> [REQUIRED ACTION]
The reply should consist of every entry, repeated exactly.

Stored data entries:

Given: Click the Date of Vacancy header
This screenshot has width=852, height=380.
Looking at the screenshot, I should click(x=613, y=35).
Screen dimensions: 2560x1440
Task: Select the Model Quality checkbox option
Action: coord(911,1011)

> [YOUR SOLUTION]
Given: Click the Date of Vacancy header
This screenshot has width=852, height=380.
Looking at the screenshot, I should click(x=613, y=35).
Screen dimensions: 2560x1440
Task: Select the Model Quality checkbox option
Action: coord(911,1011)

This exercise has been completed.